= Draw play =

American football run play

A draw play, or simply draw for short, is a type of Canadian football and American football play. The draw is a running play disguised as a passing play. It is the opposite of a play-action pass, which is a passing play disguised as a running play. The play is often used in long yardage situations.

The idea behind a draw play is to attack aggressive, pass-rushing defenses by "drawing" the defensive linemen across the line of scrimmage towards the passer while the linebackers and defensive backs commit to positioning themselves downfield in anticipation of a pass. This creates larger gaps between defenders and thereby allows the offense to effectively run the ball. Draw plays are often run out of the shotgun formation, but can also be run when the quarterback is under center. These types of draw plays are sometimes referred to as "delayed handoffs".

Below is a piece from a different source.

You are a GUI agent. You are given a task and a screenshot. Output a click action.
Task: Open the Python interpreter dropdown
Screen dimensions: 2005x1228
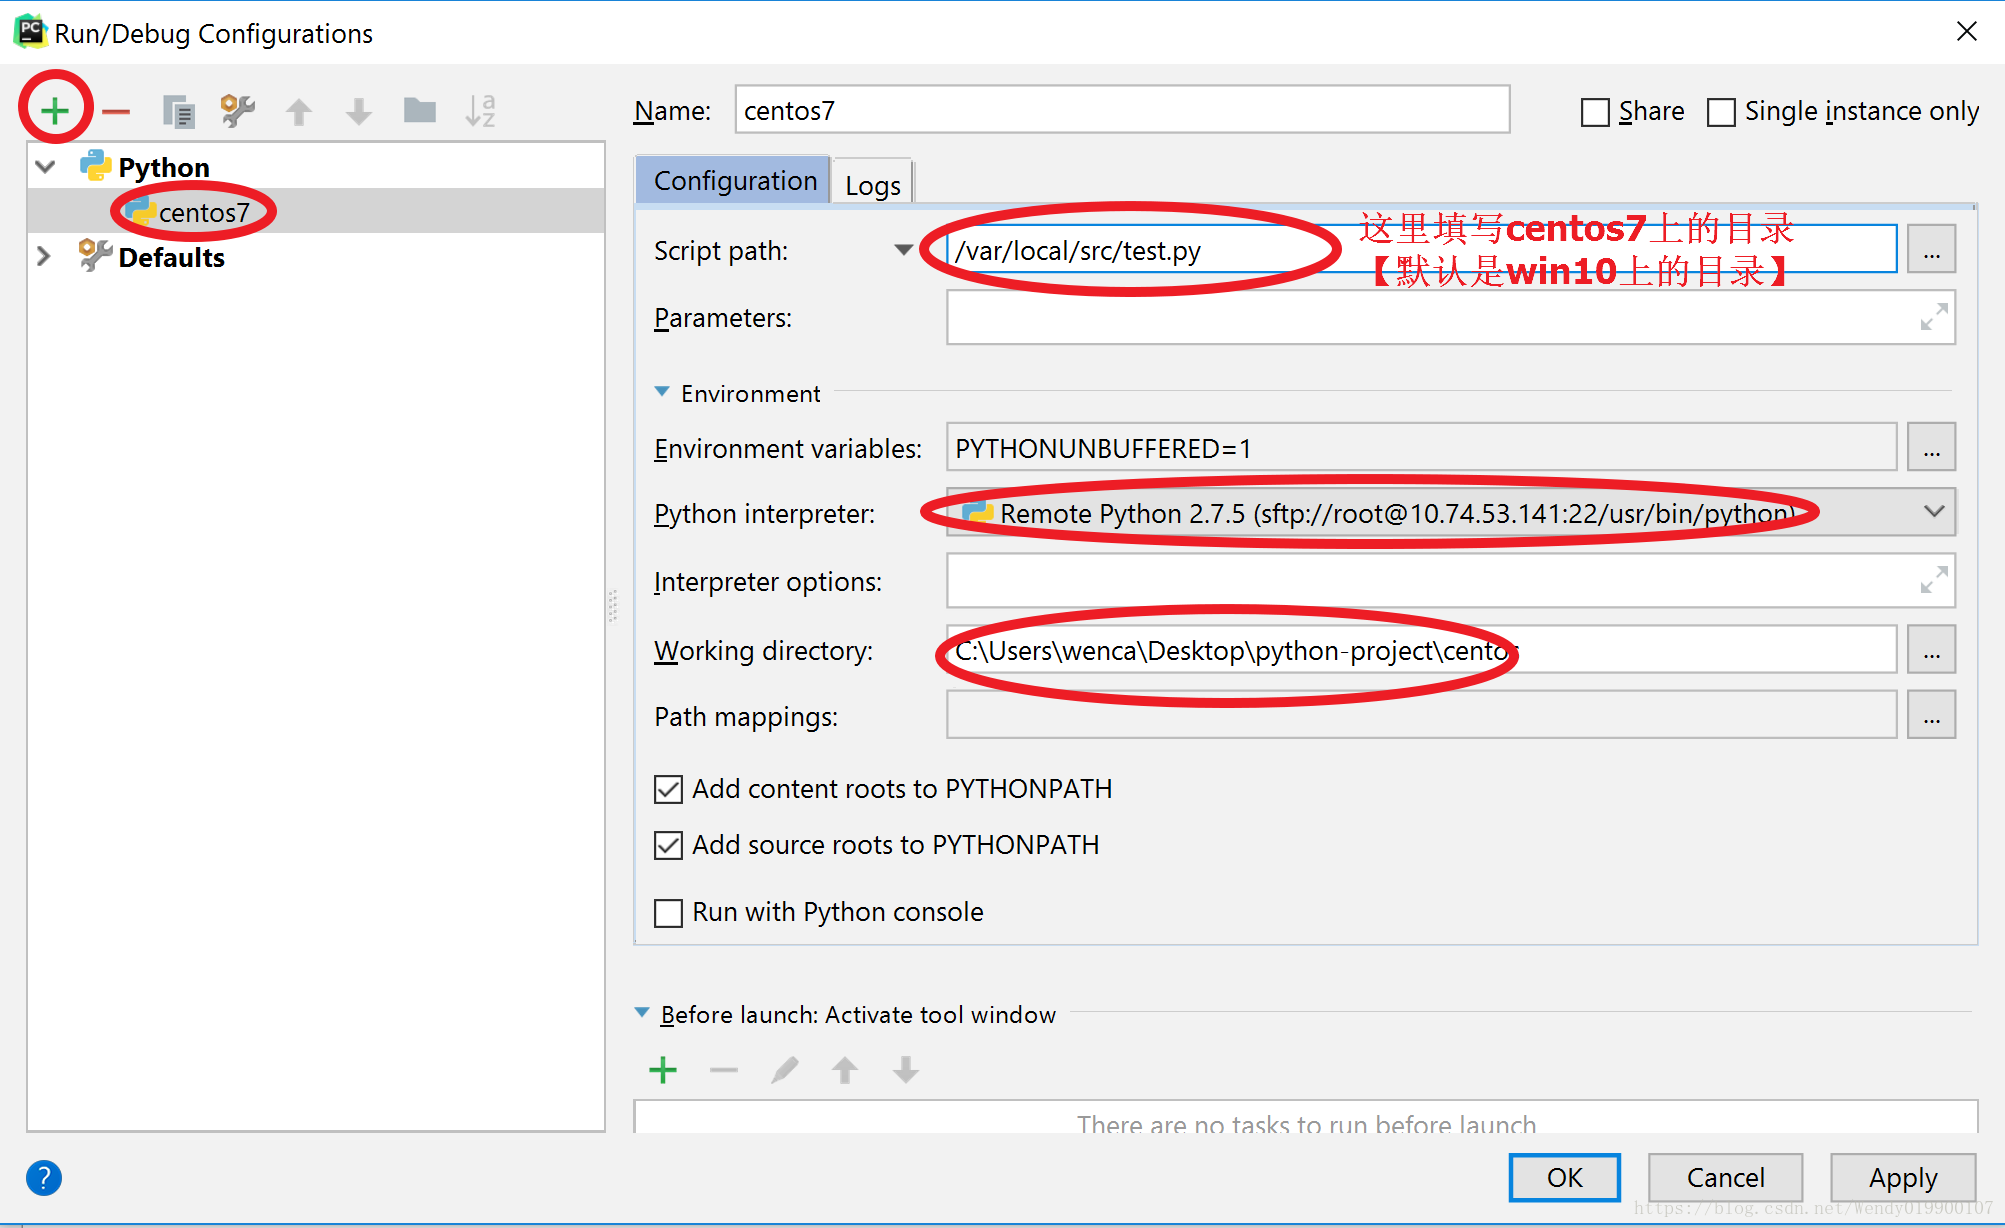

The running back will most often run straight downfield through the hole in the "A-gap" (the space between the center and the offensive guard), although there are more complicated variations. The most common variation of this play is the "quarterback draw," where the quarterback himself runs the ball, instead of handing it off, meaning the running back is free to help block.

==History==
The history of who came up with the draw play is disputed. One idea is that it arose from necessity in the late 1940s when Packers linebacker Buckets Goldenberg noticed a different stance on plays dropping back from center to pass in the Bears T formation with quarterback Sid Luckman and thus adjusted to go with persistent blitz or not. Bears center Bulldog Turner supposedly suggested to do a fake dropback that would go for a run. The draw was also allegedly invented by the Cleveland Browns during their years in the All-America Football Conference. A botched play, originally designed to be a pass play, caused quarterback Otto Graham to improvise a hand-off to fullback Marion Motley. A surprised Motley, who had been expecting to block on the play, instead ran for a big gain. Coach Paul Brown noted the success of the improvised play and began to work it in as a regular play, quickly creating four different versions of it. By 1950, the term began appearing in print among various places such as Rice vs North Carolina in the 1950 Cotton Bowl Classic.

==Maneuvers==
- Offensive movement during a draw play
- The quarterback drops back to pass, just long enough to get the pass rush to come upfield.
- The offensive linemen momentarily show pass block, but also try to push the defenders to the outside, creating a crease in the middle.
- The running back momentarily fakes as if he is staying in to help pass protect, then takes the hand-off from the quarterback and heads downfield through the crease created by the linemen.
- The receivers run clear-out routes downfield in order to take the defensive backs out of the play.